本当に鳥肌が立ちました。「ウォー!!」と声も出ました笑
動くスピード自体は、人間が必死に指を動かすのとそこまで変わりません。
でも、決定的に違うことがあります。
ロボットは、どれだけ働いても疲れないし、ミスもしない。
文句も言わず、100%正確に、淡々と仕事をこなしてくれます。
システムが自分の代わりに動いている間、私はゆっくり昼食を食べたり、休憩を取ったり、あるいは「人間にしかできない大切な業務」に集中できるようになりました。
自分の「完璧な分身」を手に入れた感覚でした。
もし今これを読んでいるあなたが、
「毎日、不毛なコピペ作業で1日が終わっていく……」
「本当はもっとやりたい仕事があるのに、事務作業のせいで時間が割けない……」
と感じているなら、伝えたいことがあります。
世は令和。根性論で指を早く動かす時代は、もう終わりました。
「これ、自動化できないかな?」という小さな気づきは、AIという最高の相棒がいれば、必ず現実の仕組みに変えられます。
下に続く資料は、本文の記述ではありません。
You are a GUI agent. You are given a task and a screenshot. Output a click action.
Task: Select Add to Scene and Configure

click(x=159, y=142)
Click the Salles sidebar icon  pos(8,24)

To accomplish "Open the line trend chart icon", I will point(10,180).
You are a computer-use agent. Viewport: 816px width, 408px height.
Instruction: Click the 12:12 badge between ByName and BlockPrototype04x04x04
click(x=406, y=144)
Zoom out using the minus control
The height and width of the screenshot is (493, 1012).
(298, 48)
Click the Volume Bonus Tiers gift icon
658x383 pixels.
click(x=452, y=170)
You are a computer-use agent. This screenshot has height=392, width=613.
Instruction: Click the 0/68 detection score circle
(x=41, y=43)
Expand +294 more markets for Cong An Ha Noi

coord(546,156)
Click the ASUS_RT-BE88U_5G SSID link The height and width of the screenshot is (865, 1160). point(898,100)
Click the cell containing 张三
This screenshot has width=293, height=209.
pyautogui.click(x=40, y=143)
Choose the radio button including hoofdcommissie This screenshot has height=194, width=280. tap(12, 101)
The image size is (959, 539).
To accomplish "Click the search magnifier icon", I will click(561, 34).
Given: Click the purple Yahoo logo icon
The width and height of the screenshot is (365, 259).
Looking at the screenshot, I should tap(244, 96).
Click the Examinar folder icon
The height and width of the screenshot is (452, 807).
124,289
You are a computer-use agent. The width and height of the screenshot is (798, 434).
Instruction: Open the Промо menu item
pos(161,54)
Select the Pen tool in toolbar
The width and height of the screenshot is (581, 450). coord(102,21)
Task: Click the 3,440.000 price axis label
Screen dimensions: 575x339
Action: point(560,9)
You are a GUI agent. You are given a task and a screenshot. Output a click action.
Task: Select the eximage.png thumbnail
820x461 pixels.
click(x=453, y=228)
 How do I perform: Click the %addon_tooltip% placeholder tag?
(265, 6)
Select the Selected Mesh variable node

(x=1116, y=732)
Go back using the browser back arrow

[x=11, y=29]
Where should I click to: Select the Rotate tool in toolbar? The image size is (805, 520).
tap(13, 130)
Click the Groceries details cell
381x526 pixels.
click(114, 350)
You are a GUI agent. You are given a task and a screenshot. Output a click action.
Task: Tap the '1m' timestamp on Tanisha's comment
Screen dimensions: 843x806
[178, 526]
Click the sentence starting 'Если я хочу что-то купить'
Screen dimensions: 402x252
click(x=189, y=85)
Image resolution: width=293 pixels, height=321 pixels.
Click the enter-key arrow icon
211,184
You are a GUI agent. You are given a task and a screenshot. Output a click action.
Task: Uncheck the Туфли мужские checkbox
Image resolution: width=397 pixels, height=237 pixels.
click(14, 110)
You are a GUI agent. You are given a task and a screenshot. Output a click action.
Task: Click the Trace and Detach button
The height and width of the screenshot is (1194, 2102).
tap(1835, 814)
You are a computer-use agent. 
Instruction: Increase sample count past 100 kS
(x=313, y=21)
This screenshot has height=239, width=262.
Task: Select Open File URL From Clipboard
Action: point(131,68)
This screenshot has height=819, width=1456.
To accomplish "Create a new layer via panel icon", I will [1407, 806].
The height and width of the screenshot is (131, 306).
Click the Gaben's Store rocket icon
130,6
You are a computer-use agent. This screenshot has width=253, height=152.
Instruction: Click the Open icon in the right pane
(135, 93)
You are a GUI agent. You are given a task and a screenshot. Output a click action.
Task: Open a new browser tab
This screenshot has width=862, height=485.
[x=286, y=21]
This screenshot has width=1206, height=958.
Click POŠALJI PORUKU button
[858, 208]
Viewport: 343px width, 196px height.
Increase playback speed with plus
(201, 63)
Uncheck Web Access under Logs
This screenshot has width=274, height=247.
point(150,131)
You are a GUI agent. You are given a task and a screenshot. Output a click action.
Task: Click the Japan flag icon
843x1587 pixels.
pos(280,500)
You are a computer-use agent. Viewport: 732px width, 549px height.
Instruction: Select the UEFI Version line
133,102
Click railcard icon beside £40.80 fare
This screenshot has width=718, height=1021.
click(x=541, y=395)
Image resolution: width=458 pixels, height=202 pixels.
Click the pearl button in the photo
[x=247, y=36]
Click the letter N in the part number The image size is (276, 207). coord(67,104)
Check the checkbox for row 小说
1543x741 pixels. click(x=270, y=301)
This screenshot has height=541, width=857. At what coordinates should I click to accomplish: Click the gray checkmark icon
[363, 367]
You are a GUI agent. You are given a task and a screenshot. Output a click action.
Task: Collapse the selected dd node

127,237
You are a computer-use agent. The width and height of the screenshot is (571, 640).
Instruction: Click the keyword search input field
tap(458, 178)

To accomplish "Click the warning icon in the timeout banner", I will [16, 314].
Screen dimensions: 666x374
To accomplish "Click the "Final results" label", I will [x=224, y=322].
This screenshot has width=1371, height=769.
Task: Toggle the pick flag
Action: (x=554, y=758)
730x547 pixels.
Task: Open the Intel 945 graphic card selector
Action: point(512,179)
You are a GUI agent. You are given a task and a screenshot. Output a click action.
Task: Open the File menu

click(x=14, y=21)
そしてその先には、私が手に入れたものが待っています。
「やらされている仕事」から、「自分が選んだ仕事」だけに集中できる毎日。
それは、思っているよりずっと近くにあります。
少し長くなりましたが、私の「月600時間の挑戦」のお話でした。
最後まで読んでいただき、ありがとうございました!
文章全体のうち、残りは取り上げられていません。